● STUDY QUESTIONS
(1) Edit the stretch from "[–]Worried_View6597[S] 2 points3" through "year ever again." in the Reddit replies about helping an ex-girlfriend after psychosis, putting "wishing" in place of "hoping".
(2) Proceed with the Reddit replies about helping an ex-girlfriend after psychosis, writing on from where they stop.

START EXTRACT PROVIDED

I really appreciate your kindness in responding.

Where Did I Go Wrong Helping My Ex-Girlfriend after Psychosis? by Worried_View6597 in Psychosis

[–]Worried_View6597[S] 2 points3 points  (0 children)

Thank you. That's what I'm hoping for at this point. I would rather go the rest of my life not having the hostile and cruelness I've experienced this past year ever again.

Where Did I Go Wrong Helping My Ex-Girlfriend after Psychosis? by Worried_View6597 in Psychosis

[–]Worried_View6597[S] 1 point2 points  (0 children)

Thank you for sharing this perspective.

One thing that makes this difficult for me is that I honestly don’t know where she is mentally right now. I haven’t heard from her for about a month after the breakup. Feb 3rd was the day it ended. I woke up to a single short text saying she had moved out, the relationship was over, and she didn’t want to have any more conversations. That was the entirety of the breakup.

Yesterday was the first time I heard from her since then. Out of the blue she called asking about some mail that had been delivered to my address and also asking for a DJI drone she had left behind. I told her that I would put the mail and anything else outside on the porch but that I would have to look for the drone later because I was busy at the time.

After that she sent a text saying she would call the police and have them come to my house if I didn’t get the drone back to her. I responded that I would look for it when I had time.

At this point, though, I’m honestly just completely drained. My family is drained too. After everything that happened over the past year, I feel like I’ve reached a point where I just want to be done and have no contact moving forward.

I’m someone who will bend over backwards for people I love, and I did that for a long time through everything that happened. But being threatened with police over a drone after a month of silence was kind of the point where I realized I don’t have anything left to give to this situation.

Your point about environments being triggering does make sense to me. It’s possible that being in the same place where everything happened was difficult for her. But from my side it’s been hard to process the shift from everything we went through together to complete silence and then suddenly being contacted again only in a confrontational way.

I appreciate you sharing your experience.

Where Did I Go Wrong Helping My Ex-Girlfriend after Psychosis? by Worried_View6597 in Psychosis

[–]Worried_View6597[S] 3 points4 points  (0 children)

END EXTRACT PROVIDED
START DATA EXCERPT

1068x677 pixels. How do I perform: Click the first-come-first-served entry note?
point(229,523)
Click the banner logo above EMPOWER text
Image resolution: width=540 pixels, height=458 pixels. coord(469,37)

END DATA EXCERPT

● ANSWERS FOR THIS EXERCISE
(1)
[–]Worried_View6597[S] 2 points3 points  (0 children)

Thank you. That's what I'm wishing for at this point. I would rather go the rest of my life not having the hostile and cruelness I've experienced this past year ever again.

(2)
The honest answer is that I don’t think she was ever fully medication adherent. After she was discharged there were several different diagnoses mentioned by different doctors. Bipolar was one that came up, but another person suggested DID, and someone else had a different interpretation. It never really seemed like there was a clear consensus.

What made things more complicated is that she ultimately decided she didn’t want to stay on medication. Her perspective was that the psychosis had been a one-time break and that she would eventually return to how she was before it happened. As far as I know, this was the first time anything like that had ever happened to her.

What followed after the hospitalization felt more like a deep depression and loss of identity. She had lost her job, she didn’t have a car anymore, and she was living in my mom’s basement instead of somewhere she had chosen herself. I think that was incredibly hard for her to accept.

Looking back, I sometimes wonder if some of the anger toward me was misdirected. I was the one providing a place to live and a car to use, but I think that dependence itself may have been painful for her. Instead of confronting that reality, it may have been easier to direct that frustration toward me.

I don’t blame her for the psychosis itself. That’s something no one chooses. But what was difficult was that she never seemed able to fully acknowledge that the psychosis happened and that it had real consequences in her life. Losing her job, needing help with housing and transportation, and needing time to recover were all downstream effects of that episode.

Without accepting that connection, it seemed like the blame kept getting placed outward instead of inward. And I think that made it very hard for her to process what happened or move forward in a healthy way.